◆ Your objective
Write out again, exactly, the lines below starting at the one with "This screenshot has width=1039, height=580." and ending at the one with "You are a computer-use agent. Image resolution: width=239".

--- Records shown Enclosed Below ---

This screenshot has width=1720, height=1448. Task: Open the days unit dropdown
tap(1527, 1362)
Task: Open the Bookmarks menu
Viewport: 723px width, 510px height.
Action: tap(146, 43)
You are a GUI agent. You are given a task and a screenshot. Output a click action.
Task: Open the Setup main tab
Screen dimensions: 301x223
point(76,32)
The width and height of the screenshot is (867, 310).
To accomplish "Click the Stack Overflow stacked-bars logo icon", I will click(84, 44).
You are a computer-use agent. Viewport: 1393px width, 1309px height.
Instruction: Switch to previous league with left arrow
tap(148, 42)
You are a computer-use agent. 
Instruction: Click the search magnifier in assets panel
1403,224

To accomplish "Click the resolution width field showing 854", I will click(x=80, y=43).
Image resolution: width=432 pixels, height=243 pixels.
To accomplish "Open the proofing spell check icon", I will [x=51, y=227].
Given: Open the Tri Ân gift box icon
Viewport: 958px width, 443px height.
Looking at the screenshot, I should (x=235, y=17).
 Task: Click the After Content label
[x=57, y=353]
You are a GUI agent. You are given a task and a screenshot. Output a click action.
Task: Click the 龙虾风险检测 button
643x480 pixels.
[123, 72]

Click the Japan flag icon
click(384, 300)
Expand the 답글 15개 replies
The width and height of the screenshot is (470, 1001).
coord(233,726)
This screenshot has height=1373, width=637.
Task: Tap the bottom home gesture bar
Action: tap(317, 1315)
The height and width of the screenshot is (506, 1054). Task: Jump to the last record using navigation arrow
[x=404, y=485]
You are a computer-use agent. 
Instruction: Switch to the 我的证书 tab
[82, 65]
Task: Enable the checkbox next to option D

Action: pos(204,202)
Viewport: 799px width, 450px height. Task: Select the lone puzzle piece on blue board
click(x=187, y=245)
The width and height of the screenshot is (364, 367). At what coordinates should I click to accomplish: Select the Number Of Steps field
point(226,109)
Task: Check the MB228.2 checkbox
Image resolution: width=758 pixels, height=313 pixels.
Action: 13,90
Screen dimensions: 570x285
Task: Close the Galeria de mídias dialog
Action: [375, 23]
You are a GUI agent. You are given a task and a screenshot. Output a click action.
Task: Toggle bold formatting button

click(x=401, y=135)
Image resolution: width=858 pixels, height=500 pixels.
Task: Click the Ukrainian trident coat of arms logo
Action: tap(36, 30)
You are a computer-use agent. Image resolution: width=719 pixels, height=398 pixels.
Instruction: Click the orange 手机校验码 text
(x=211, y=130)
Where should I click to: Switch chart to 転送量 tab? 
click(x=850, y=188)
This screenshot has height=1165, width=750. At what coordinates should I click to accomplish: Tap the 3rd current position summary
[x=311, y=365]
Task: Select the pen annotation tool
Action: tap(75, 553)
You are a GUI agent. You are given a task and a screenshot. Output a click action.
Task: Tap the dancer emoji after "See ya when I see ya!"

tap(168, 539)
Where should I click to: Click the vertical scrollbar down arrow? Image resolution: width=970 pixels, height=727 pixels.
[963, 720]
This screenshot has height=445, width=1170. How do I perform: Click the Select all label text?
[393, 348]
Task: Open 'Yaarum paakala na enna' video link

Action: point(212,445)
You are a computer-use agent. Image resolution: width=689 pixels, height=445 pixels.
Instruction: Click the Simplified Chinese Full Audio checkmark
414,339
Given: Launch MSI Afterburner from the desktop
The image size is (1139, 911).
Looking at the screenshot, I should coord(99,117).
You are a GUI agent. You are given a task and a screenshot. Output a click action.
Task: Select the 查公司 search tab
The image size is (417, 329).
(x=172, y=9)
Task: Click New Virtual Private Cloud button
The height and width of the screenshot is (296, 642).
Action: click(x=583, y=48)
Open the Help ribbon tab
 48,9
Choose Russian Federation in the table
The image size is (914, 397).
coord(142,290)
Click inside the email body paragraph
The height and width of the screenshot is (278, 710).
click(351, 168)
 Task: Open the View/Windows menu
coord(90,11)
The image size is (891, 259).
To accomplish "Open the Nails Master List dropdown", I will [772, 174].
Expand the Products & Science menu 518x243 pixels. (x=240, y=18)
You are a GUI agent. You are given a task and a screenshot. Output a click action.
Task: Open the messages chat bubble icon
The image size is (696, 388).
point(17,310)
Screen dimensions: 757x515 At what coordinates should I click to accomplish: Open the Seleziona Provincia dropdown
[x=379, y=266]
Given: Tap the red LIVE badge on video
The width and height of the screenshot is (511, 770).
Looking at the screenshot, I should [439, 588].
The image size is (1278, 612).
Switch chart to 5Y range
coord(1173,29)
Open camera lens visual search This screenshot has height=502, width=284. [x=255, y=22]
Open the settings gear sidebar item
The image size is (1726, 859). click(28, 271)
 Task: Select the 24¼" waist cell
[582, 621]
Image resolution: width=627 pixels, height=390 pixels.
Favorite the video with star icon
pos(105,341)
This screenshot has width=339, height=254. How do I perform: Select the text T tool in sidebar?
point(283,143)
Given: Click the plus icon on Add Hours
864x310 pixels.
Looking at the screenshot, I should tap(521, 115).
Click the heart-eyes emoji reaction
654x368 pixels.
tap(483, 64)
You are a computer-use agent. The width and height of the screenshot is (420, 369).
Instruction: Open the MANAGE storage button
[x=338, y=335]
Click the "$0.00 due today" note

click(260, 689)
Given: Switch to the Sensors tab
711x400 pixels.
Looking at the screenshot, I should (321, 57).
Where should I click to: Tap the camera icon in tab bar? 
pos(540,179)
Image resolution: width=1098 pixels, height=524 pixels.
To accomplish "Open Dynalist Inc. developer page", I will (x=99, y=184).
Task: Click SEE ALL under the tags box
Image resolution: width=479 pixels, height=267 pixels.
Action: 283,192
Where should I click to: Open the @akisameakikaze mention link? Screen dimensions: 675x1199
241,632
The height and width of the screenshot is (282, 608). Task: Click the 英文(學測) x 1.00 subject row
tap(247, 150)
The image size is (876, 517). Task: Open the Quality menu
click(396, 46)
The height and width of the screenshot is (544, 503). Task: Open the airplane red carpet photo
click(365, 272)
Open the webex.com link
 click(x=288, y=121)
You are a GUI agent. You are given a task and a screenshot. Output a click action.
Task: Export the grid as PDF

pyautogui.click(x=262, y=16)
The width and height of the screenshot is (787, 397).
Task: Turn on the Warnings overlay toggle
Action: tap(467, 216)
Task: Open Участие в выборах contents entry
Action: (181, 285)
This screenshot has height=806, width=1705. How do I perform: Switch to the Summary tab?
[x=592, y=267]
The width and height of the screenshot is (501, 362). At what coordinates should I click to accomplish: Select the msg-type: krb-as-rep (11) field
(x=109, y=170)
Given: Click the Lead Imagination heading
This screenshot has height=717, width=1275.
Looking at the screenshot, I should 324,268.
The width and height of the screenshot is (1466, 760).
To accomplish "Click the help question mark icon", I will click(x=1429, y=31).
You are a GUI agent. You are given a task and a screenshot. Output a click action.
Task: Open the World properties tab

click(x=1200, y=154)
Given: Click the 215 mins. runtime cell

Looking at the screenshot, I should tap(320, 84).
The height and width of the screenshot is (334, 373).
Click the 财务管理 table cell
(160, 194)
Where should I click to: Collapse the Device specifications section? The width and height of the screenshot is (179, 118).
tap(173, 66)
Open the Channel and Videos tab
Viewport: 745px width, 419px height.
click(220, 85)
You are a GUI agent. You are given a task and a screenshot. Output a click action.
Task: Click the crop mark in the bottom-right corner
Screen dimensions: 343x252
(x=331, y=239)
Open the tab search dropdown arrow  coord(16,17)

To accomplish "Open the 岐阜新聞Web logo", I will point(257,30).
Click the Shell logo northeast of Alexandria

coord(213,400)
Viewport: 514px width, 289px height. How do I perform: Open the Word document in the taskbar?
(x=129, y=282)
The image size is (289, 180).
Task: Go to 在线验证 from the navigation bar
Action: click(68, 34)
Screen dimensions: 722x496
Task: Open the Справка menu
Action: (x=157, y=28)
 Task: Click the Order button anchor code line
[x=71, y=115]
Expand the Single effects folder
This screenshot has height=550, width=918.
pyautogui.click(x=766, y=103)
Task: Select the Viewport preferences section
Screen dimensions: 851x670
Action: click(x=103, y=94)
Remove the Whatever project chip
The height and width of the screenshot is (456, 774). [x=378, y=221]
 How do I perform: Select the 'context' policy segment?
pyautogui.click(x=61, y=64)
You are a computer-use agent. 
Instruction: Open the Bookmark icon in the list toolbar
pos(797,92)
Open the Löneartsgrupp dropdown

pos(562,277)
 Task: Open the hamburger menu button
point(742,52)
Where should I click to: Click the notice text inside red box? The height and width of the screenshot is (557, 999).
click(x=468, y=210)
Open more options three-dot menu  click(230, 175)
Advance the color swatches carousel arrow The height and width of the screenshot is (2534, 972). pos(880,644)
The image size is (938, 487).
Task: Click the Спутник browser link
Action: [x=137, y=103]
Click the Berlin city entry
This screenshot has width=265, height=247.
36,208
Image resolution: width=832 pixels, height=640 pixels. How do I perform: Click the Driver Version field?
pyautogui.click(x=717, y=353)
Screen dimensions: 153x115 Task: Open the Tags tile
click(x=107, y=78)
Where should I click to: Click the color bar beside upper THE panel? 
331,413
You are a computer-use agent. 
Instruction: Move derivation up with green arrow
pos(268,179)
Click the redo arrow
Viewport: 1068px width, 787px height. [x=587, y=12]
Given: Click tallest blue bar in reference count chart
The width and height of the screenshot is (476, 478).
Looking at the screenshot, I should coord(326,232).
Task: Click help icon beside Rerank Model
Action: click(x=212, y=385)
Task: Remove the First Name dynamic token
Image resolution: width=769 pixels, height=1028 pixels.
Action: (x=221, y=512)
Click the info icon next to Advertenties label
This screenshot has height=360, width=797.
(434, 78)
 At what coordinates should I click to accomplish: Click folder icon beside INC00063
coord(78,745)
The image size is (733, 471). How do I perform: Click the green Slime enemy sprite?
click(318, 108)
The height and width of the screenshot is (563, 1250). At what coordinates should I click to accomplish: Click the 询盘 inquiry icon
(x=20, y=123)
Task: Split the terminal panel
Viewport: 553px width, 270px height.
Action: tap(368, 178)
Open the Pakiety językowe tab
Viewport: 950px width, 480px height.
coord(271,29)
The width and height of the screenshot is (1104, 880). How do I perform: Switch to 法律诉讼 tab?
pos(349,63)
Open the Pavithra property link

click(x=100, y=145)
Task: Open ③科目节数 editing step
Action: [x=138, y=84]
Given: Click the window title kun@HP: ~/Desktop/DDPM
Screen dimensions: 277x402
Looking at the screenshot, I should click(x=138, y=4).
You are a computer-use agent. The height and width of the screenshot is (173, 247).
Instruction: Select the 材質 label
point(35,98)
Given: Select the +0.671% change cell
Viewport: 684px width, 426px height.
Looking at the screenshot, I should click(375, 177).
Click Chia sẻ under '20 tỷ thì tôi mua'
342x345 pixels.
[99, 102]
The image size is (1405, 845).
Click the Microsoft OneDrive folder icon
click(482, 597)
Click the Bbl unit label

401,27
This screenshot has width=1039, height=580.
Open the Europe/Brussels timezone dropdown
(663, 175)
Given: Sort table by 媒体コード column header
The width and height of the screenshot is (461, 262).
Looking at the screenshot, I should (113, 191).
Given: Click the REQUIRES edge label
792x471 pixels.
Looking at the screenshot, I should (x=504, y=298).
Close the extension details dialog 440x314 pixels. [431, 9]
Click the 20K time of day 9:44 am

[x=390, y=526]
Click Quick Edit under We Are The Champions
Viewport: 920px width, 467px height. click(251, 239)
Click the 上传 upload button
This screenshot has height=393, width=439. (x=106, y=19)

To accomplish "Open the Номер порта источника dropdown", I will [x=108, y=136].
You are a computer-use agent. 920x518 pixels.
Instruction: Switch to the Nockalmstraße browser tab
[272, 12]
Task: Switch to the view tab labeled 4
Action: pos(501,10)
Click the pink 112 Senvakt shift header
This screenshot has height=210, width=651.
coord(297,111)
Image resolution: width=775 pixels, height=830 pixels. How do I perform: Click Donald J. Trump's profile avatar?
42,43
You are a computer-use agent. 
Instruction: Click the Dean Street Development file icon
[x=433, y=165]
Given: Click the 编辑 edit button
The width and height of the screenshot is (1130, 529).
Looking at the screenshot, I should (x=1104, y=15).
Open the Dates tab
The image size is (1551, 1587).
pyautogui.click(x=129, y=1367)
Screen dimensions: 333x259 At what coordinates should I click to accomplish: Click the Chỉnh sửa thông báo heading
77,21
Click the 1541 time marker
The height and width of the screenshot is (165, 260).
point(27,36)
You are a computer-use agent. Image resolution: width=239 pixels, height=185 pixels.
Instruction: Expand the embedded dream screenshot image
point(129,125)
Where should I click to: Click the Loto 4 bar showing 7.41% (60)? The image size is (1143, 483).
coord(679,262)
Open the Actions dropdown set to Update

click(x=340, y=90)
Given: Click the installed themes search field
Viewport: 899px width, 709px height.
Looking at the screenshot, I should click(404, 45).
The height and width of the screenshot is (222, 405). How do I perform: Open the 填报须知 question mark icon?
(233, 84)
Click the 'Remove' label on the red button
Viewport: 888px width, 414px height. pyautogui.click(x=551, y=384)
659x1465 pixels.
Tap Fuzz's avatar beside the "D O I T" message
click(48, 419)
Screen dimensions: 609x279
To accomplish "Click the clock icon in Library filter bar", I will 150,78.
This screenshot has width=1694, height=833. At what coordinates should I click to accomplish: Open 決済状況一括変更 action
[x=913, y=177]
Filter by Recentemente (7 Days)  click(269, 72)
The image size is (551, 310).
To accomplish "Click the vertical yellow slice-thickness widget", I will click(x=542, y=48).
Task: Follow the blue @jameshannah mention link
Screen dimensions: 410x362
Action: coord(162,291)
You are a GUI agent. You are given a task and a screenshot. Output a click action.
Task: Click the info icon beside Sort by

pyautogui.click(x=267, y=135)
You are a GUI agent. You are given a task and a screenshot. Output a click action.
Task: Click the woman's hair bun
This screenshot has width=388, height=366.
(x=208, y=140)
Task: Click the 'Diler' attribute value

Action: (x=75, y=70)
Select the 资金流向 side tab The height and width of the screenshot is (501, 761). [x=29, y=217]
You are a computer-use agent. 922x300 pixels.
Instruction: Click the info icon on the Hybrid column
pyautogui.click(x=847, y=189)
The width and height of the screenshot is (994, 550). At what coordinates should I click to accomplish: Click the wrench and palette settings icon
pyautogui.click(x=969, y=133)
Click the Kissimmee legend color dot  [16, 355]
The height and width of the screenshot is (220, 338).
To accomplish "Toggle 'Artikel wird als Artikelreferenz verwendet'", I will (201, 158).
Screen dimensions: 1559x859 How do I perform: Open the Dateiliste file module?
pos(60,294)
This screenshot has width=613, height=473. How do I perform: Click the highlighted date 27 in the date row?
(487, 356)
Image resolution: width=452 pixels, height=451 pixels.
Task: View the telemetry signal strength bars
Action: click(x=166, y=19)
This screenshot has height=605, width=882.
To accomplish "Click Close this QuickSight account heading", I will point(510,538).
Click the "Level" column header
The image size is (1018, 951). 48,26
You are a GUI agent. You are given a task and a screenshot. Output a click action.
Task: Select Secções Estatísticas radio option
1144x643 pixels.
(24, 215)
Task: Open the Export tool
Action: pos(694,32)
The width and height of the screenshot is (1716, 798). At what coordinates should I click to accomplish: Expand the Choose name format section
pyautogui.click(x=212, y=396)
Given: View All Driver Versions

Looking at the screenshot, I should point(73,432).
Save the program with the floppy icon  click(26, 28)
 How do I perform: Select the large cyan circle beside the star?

--- End of Enclosed Records shown ---

◆ Exercise result
This screenshot has width=1039, height=580.
Open the Europe/Brussels timezone dropdown
(663, 175)
Given: Sort table by 媒体コード column header
The width and height of the screenshot is (461, 262).
Looking at the screenshot, I should (113, 191).
Given: Click the REQUIRES edge label
792x471 pixels.
Looking at the screenshot, I should (x=504, y=298).
Close the extension details dialog 440x314 pixels. [431, 9]
Click the 20K time of day 9:44 am

[x=390, y=526]
Click Quick Edit under We Are The Champions
Viewport: 920px width, 467px height. click(251, 239)
Click the 上传 upload button
This screenshot has height=393, width=439. (x=106, y=19)

To accomplish "Open the Номер порта источника dropdown", I will [x=108, y=136].
You are a computer-use agent. 920x518 pixels.
Instruction: Switch to the Nockalmstraße browser tab
[272, 12]
Task: Switch to the view tab labeled 4
Action: pos(501,10)
Click the pink 112 Senvakt shift header
This screenshot has height=210, width=651.
coord(297,111)
Image resolution: width=775 pixels, height=830 pixels. How do I perform: Click Donald J. Trump's profile avatar?
42,43
You are a computer-use agent. 
Instruction: Click the Dean Street Development file icon
[x=433, y=165]
Given: Click the 编辑 edit button
The width and height of the screenshot is (1130, 529).
Looking at the screenshot, I should (x=1104, y=15).
Open the Dates tab
The image size is (1551, 1587).
pyautogui.click(x=129, y=1367)
Screen dimensions: 333x259 At what coordinates should I click to accomplish: Click the Chỉnh sửa thông báo heading
77,21
Click the 1541 time marker
The height and width of the screenshot is (165, 260).
point(27,36)
You are a computer-use agent. Image resolution: width=239 pixels, height=185 pixels.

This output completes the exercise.